Information given section start

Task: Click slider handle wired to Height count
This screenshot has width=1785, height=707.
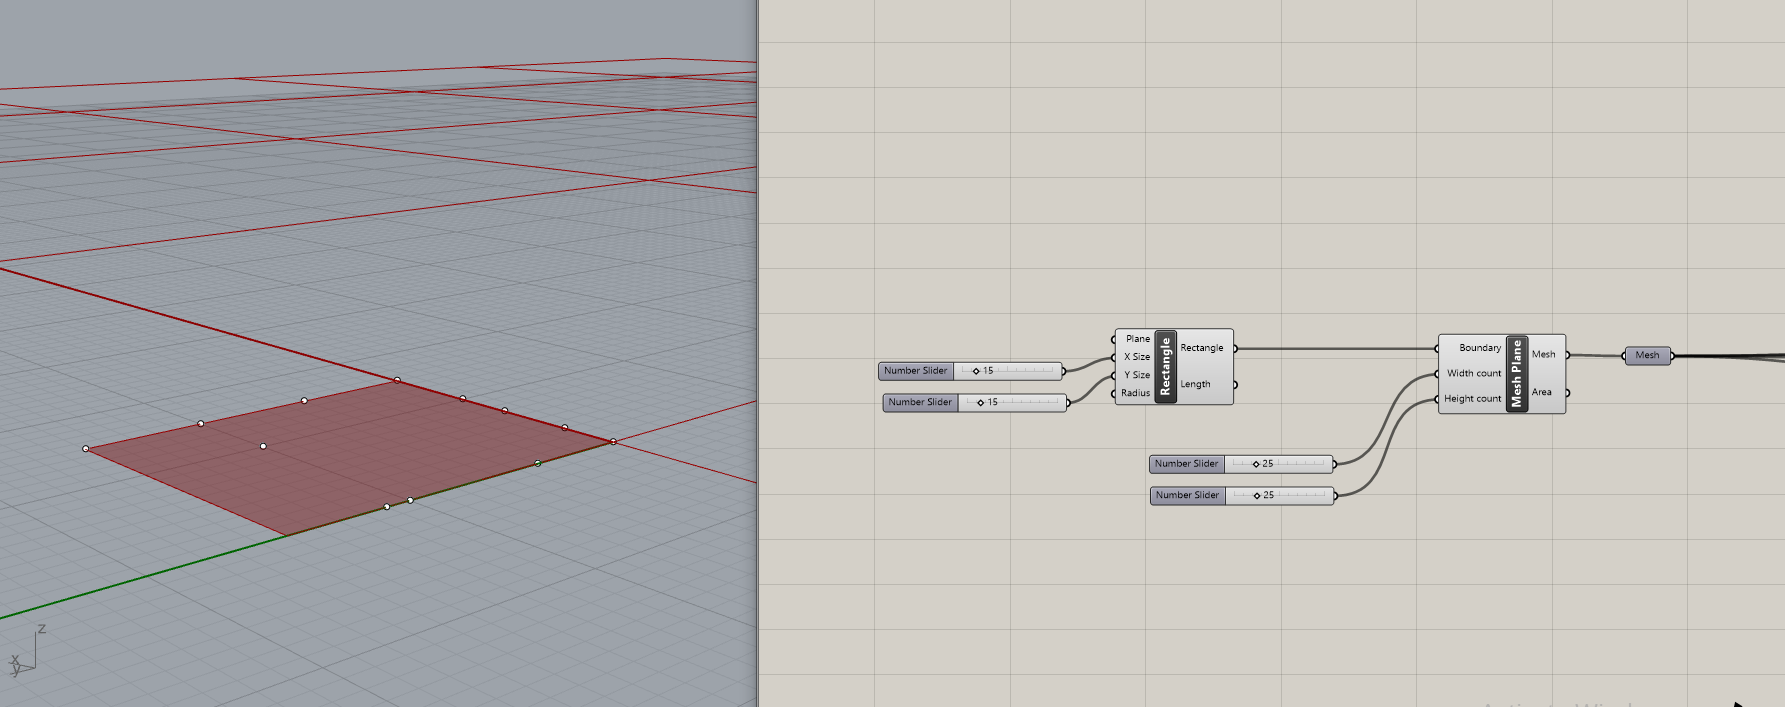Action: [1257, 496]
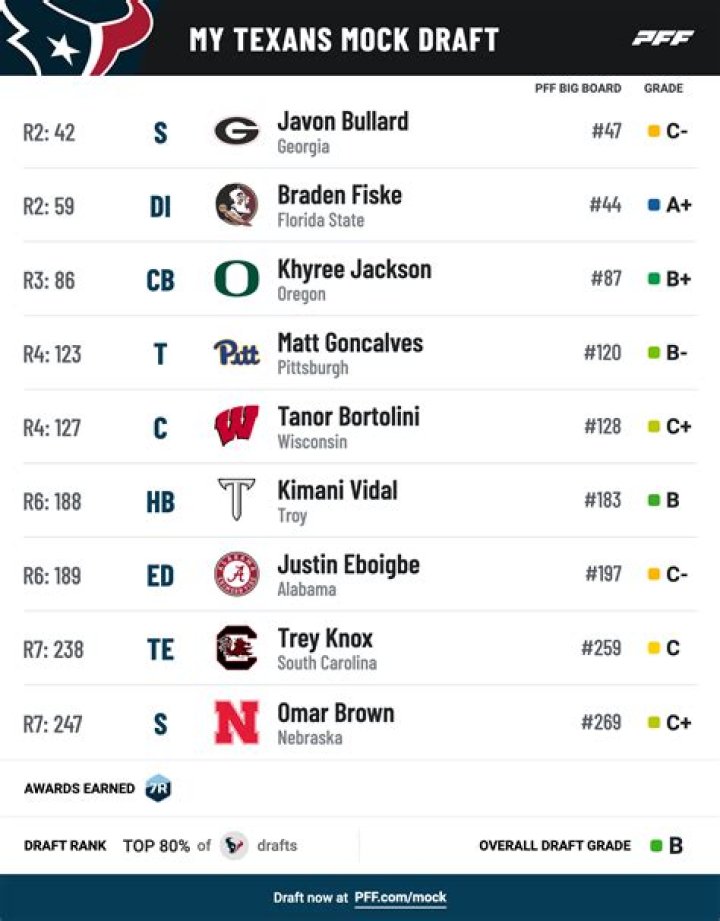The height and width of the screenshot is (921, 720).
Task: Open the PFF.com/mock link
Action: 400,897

Information given section end

# [Aim of the task]
This task asks for the data above repeated exactly, without a single picture.

# [Solution]
Task: Click slider handle wired to Height count
This screenshot has width=1785, height=707.
Action: [1257, 496]
The height and width of the screenshot is (921, 720).
Task: Open the PFF.com/mock link
Action: 400,897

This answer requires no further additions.